Partiamo da un assunto: la comicità in tv non funziona più. O almeno non funziona più come un tempo. Ricordate gli anni d’oro di Zelig, che faceva ascolti mostruosi su Canale5? Ecco, dimentichiamoli, perché qualcosa è cambiato, nel rapporto tra spettatori televisivi e comicità.

Basti pensare che uno dei pochi baluardi rimasti in palinsesto, e persino con un certo relativo successo, è Made in Sud, una sorta di Zelig in salsa napoletana in onda su RaiDue e condotto da Gigi e Ross, Elisabetta Gregoraci e Fatima Trotta.

Bisogna dire che Made in Sud si è guadagnato la prima serata a colpi di share: da poche centinaia di migliaia di spettatori a tarda notte agli oltre due milioni (e uno share che ha toccato persino il 13%) in prima serata. Bene, bravi, bis.

Ma che comicità è, quella veicolata dal programma di RaiDue? Meridionale assai (e infatti il pubblico vive in larga parte al Sud), di troppo facile fruizione, già sentita mille volte, priva di qualsiasi intento sperimentale o anche solo vagamente innovatore. È robetta da cabaret di provincia. E non si offendano i cabaret di provincia, degnissimi incubatori di comicità, ma la comicità negli ultimi anni è cambiata tantissimo a livello globale, con l’arrivo anche dalle nostre parti della stand-up comedy e di un approccio alla risata molto più originale, ricercato, politicamente scorretto.

In Italia abbiamo Saverio Raimondo, talento così cristallino e corrosivo da non riuscire a trovare lo spazio che meriterebbe sulla tv generalista. Per fortuna ci sono i canali tematici e satellitari, e Raimondo conduce il suo show su Comedy Central.

Comicità volgarotta, semplice semplice, così elementare da andare bene anche per chi non è dotato di pollice opponibile. Made in Sud però ha un discreto successo, considerando anche il momento di vacche rachitiche. Come mai? È presto detto: il paese reale, quello che esiste davvero, non la proiezione fantasiosa che ci costruiamo mentalmente bazzicando i social, ama quella comicità lì. “Get over it”, direbbero in inglese. “Stacce”, risponderebbe un trasteverino. Facciamocene una ragione, dunque. Ci sono orde di ragazzotti un po’ tamarri, un po’ troppo disimpegnati, che vogliono il tormentone, la frasetta scema da usare h24 con gli amici o sui social. Vogliono la parolaccia, l’ammiccamento pecoreccio. La satira politica non tira più (resiste solo Crozza, Dio lo conservi), i balletti “zinnosi” alla Bagaglino non interessano più a nessuno (c’è internet, per togliersi certi sfizi). Made in Sud, così come Colorado su Italia1, si sono inseriti in questo enorme vuoto comico in televisione, accontentandosi di racimolare le briciole del banchetto luculliano di un tempo per tirare a campare più che dignitosamente. Innovazione? Per carità, qua “teniamo famiglia”. L’importante è portare a casa un risultato decente che ci permetta di riproporre il programma la stagione successiva.

____________________

__Dettagli del compito__.
In base al testo sulla comicità in televisione, su quale canale Saverio Raimondo conduce il suo show? Il materiale riportato di seguito proviene da una fonte diversa.

__Contenuto dei dati__.
____________________

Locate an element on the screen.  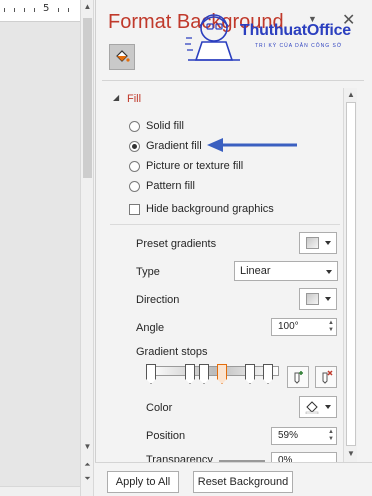
ruler-number: 5 is located at coordinates (46, 8).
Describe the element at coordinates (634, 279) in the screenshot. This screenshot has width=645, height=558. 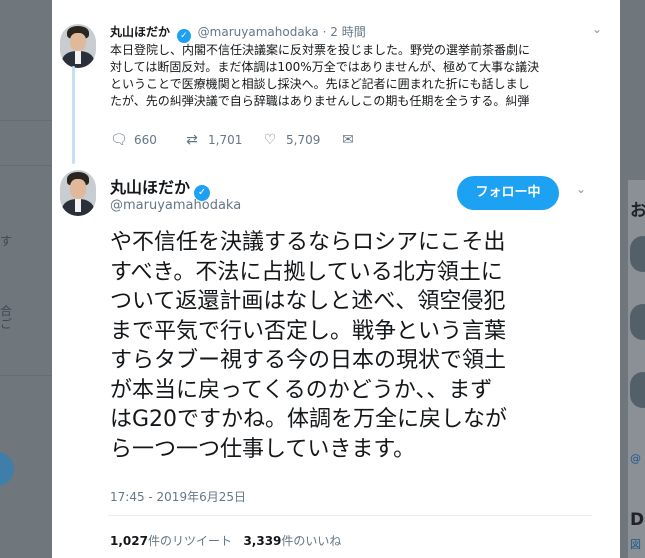
I see `background-page-right: お @ D 図` at that location.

____________________

__Risposta scritta__.
Su Comedy Central.